Just give the speech,” my brother said.

For the next three minutes, my main goal was to not be a boring maid of honor. The fact that I told a few good stories about the couple and threw in the phrase “Lock it down,” seemed to help my case. As did a line about how any male “friend” who helps you move is clearly in love with you.

I must have done OK because when I was finished, all my brother said was, “I wouldn’t change anything.”

That didn’t exactly answer my question of “Did you like it?” but it was a decent response all the same.

“I like the part about moving,” he said.

“Me too,” his wife agreed. “You helped me move an air conditioner on our second date!”

There you have it – I speak the truth. And judging from the comments I got at the reception, love is marked not by flowers and chocolates, but by carrying couches and lugging dressers.

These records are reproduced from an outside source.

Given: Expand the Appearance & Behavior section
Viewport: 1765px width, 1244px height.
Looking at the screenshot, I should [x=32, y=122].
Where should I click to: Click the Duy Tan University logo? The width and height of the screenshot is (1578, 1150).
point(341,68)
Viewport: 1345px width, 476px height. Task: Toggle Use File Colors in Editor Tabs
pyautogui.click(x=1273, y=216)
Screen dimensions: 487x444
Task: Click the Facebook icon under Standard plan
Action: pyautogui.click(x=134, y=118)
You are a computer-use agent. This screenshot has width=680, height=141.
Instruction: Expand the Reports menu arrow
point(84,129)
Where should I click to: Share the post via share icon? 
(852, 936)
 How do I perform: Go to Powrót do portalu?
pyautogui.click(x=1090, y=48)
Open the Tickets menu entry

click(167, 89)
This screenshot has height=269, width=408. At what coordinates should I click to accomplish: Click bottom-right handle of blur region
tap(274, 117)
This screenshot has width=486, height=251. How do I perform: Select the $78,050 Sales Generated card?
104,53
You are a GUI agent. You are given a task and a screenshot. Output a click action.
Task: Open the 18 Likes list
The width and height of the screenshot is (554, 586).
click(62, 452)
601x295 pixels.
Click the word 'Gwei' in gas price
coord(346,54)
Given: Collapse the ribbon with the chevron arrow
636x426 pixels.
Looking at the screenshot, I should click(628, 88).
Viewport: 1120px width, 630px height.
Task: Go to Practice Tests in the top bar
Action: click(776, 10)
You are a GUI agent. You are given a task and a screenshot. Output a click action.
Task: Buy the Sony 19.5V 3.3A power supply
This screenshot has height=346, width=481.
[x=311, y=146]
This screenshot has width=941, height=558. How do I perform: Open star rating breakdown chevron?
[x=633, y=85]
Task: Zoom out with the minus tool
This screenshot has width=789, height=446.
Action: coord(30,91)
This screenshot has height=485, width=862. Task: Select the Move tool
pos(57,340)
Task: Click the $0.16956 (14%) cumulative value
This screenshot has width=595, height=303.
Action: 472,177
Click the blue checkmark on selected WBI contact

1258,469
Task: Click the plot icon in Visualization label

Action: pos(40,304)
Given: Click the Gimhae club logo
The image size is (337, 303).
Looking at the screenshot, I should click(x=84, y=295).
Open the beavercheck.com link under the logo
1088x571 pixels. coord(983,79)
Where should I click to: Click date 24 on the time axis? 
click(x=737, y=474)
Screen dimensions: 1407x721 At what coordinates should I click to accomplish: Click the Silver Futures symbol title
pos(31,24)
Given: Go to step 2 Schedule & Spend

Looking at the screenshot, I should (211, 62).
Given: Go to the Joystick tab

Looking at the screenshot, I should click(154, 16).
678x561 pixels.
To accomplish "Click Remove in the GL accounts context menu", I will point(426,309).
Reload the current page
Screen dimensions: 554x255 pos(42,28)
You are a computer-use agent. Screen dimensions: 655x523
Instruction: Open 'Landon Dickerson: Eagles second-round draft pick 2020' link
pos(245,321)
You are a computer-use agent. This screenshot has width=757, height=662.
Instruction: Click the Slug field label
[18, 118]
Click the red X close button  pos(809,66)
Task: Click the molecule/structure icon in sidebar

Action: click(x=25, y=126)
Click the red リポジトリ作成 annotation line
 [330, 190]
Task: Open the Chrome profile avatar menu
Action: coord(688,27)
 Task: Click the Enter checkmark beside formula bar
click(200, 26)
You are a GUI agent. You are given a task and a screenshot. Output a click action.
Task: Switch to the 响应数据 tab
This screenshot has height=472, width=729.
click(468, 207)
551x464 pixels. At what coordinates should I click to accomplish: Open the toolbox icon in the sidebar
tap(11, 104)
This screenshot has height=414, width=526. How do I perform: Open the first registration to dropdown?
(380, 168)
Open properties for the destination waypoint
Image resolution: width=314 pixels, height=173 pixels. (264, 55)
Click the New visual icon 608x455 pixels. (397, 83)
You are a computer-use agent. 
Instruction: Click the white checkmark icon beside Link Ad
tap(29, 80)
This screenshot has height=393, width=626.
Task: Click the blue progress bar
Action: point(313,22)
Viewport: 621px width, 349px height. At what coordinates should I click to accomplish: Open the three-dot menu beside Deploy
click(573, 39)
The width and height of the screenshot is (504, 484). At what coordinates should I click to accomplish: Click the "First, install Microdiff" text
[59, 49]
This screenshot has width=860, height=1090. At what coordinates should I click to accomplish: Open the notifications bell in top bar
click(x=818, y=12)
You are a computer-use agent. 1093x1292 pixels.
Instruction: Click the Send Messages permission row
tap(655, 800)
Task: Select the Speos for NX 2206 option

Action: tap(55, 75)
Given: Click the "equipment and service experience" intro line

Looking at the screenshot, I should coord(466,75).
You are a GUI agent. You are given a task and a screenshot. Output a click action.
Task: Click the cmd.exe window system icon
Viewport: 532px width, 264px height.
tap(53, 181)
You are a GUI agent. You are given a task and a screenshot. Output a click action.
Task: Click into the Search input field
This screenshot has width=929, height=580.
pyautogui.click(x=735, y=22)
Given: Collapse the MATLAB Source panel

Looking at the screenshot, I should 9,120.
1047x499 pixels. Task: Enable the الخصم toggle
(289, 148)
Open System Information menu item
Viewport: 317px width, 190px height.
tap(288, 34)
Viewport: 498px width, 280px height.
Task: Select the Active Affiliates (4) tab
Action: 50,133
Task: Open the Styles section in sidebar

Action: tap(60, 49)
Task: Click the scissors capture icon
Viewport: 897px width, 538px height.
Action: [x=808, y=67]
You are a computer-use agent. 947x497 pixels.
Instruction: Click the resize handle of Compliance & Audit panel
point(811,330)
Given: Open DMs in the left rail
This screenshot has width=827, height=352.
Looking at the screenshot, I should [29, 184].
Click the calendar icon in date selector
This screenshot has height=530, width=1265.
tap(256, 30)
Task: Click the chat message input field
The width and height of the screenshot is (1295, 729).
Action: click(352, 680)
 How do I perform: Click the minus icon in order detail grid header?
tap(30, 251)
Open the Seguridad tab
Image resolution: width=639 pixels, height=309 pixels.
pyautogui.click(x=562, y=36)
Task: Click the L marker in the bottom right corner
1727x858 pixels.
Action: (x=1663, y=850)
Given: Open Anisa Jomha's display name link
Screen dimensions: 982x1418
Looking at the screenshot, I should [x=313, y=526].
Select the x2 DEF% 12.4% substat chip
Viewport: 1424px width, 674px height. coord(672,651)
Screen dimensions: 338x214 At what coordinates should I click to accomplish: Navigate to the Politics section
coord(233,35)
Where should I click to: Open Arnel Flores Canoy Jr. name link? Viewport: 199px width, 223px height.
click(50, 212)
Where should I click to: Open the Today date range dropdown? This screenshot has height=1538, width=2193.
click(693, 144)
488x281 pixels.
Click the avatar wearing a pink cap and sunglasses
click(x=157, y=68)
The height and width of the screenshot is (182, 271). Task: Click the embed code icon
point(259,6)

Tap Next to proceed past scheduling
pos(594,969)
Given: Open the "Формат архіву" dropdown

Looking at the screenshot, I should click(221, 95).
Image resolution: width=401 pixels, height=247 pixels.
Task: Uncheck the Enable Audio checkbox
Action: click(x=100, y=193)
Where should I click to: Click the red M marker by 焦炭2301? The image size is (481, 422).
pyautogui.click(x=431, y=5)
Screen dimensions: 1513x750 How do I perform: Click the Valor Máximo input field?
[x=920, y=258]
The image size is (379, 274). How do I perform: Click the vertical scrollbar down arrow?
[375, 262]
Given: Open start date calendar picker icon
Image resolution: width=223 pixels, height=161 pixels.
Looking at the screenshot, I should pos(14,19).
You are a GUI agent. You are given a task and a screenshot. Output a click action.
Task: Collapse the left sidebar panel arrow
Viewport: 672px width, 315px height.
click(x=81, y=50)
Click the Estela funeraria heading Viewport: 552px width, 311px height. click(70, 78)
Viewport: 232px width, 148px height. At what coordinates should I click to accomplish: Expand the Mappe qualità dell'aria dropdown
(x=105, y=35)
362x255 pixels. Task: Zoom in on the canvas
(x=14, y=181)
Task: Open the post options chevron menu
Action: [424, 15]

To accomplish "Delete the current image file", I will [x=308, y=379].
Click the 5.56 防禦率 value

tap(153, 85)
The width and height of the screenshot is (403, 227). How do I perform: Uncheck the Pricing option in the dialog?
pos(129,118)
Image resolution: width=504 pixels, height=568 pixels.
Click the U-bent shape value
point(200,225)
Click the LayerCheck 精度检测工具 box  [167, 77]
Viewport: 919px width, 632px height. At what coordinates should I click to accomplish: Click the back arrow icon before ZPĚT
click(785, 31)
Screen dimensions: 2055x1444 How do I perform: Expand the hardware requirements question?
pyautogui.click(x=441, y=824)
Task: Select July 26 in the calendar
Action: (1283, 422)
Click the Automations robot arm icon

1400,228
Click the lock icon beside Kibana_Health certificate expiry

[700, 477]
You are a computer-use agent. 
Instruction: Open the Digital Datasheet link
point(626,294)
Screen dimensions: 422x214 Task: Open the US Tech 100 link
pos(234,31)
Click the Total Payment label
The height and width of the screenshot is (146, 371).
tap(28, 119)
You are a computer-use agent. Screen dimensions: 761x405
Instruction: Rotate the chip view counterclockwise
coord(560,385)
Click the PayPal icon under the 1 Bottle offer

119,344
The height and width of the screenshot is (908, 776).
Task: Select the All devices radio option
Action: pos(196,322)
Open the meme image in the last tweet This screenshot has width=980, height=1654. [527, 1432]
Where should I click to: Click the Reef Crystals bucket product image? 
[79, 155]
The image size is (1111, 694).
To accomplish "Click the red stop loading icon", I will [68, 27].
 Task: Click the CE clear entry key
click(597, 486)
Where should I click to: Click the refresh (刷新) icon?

I know this from experience too. I once asked an ex-boyfriend to help me move three suitcases out of a sublet one night several years ago when I realized it was the last day of the month and my lease would expire in a matter of hours.

“Honestly, how did you not know what day it is?” he asked, as he heaved the suitcases into the trunk of a cab, sweat pouring down his face.

“I did know!” I insisted. “I just forgot that July only has 30 days.”

“It doesn’t,” he said. “Today’s the 31st.”

I assumed that was going to be the most outrageous thing that happened that night, but he topped us both by having a minor heart attack on his way into my new third-floor walkup. He spent the next week in the hospital trying to work some blood clots out of his lungs.

That’s perhaps an extreme illustration of my point, but it’s worth considering nonetheless. There are few things less fun than moving – never mind moving someone else’s things with little notice in the midst of chest pain.

I’m serious when I say that if that’s not love, I don’t know what is. Serious like a heart attack.